In the current presentation, after a median follow-up of 25.1 months, the median OS was 12.9 months among patients who received durvalumab + EP compared with 10.5 months for those who received EP alone (HR 0.75; 95% CI 0.62-0.91; P=0.0032), fully supporting the initial report. Of note, the study design allowed the use of either backbone carboplatin or cisplatin; the OS data favoured durvalumab no matter whether carboplatin (HR 0.79; 95% CI 0.63-0.98) or cisplatin (HR 0.67; 95% CI 0.46-0.97) was used.

“Importantly, the separation among the curves seems to be observed over time and, indeed, survival at 2 years improves from 14% [of participants] in the control arm to 22% in the experimental arm. The magnitude of the benefit is very similar and very consistent across all the prespecified subgroups of patients analysed, including those treated with cisplatin or those patients with liver or brain metastases,” said Prof. Paz-Ares.

However, the study’s third arm testing dual checkpoint blockade with tremelimumab + durvalumab + EP did not meet the prespecified threshold for statistical significance (P≤0.0418). The median OS for this combination was 10.4 months versus 10.5 months for EP alone (HR 0.82; 95% CI 0.68-1.00; P=0.0451). The OS survival rates at 18 months were 32.0% in the durvalumab + EP arm, 30.7% in the tremelimumab + durvalumab + EP group, and 24.8% in the EP cohort; at 24 months, those rates were 22.2%, 23.4%, and 14.4%, respectively. The median PFS was 4.9 months for the tremelimumab + durvalumab + EP arm compared with 5.4 months for the EP arm (HR 0.84; 95% CI 0.70-1.01). The confirmed ORR and median duration of response were 58.4% and 5.2 months, respectively, in the tremelimumab + durvalumab + EP group compared with 58.0% and 5.1 months for the EP arm.

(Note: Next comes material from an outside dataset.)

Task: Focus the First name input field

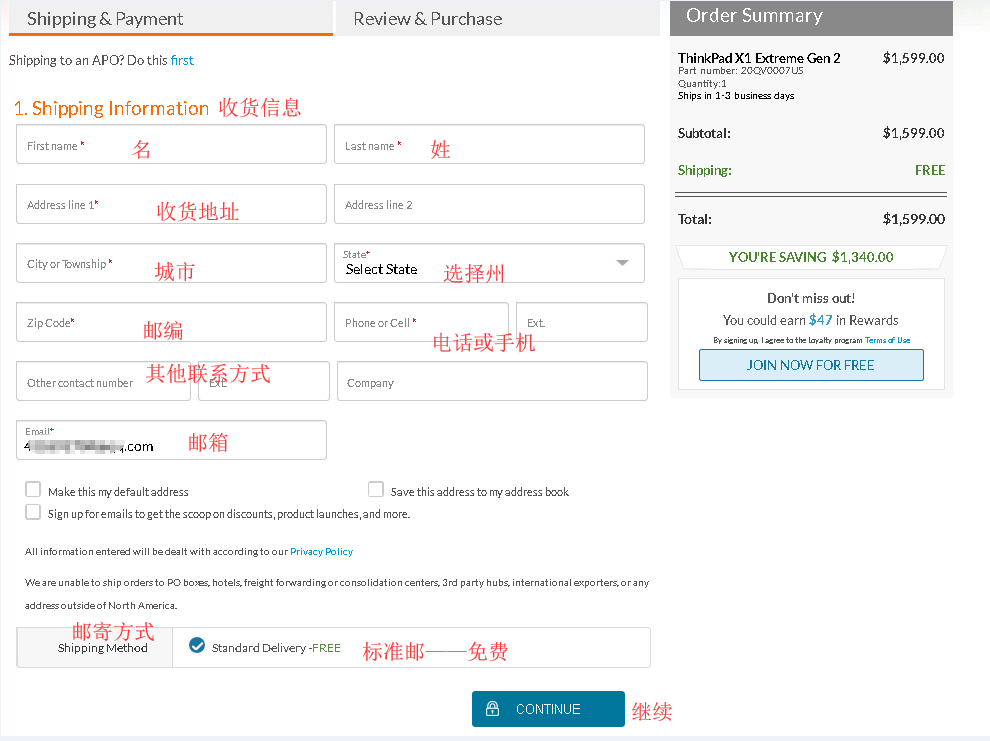Action: click(171, 145)
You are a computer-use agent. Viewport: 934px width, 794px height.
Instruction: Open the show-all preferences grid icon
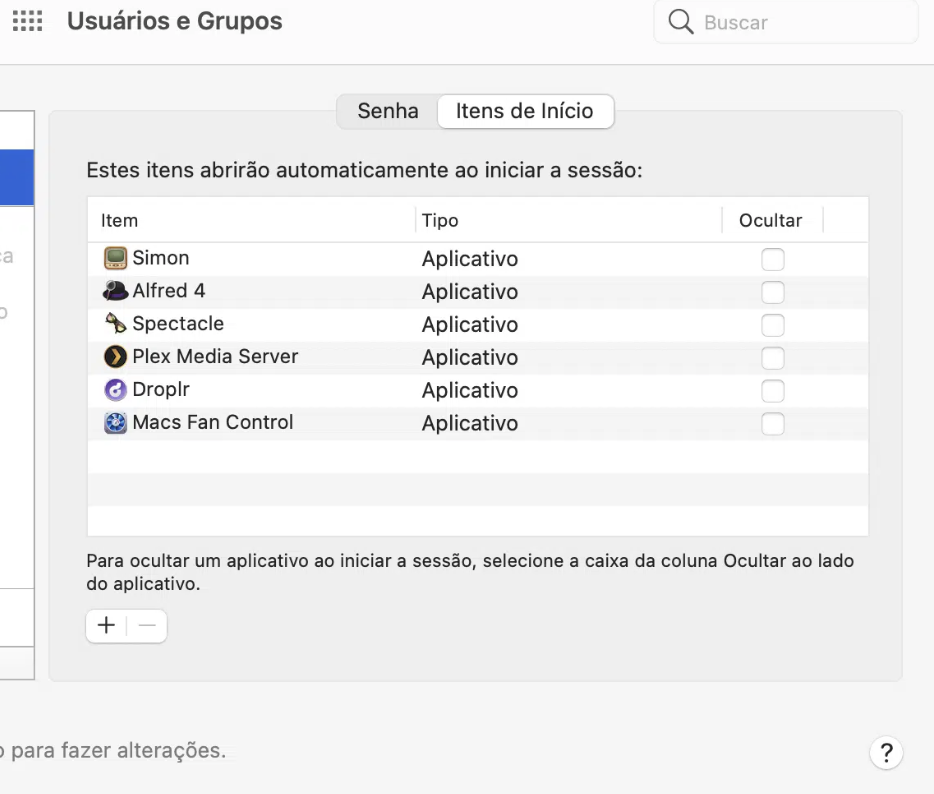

Safety events were consistent with the known adverse events (AEs) associated with the medicines. The rates of grade 3/4 and serious AEs were, respectively, 70.3% and 45.5% in the tremelimumab + durvalumab + EP arm, 62.3% and 32.1% in the durvalumab + EP arm, and 62.8% and 36.5% in the EP group. AEs leading to treatment discontinuation occurred in 21.4% of patients in the tremelimumab + durvalumab + EP arm, 10.2% in the durvalumab + EP group, and 9.4% in the EP cohort. Treatment-related deaths were 12 in the tremelimumab + durvalumab + EP arm, 6 in the durvalumab + EP arm, and 2 in the EP arm. In conclusion, the benefit-to-risk ratio favoured treatment with durvalumab + EP, without tremelimumab, for treatment-naïve ES-SCLC.

  1. Paz-Ares LG, et al. ASCO Virtual Meeting, 29-31 May 2020, Abstract 9002.
  2. Paz-Ares LG, et al. 2019;394(10212):1929-1939.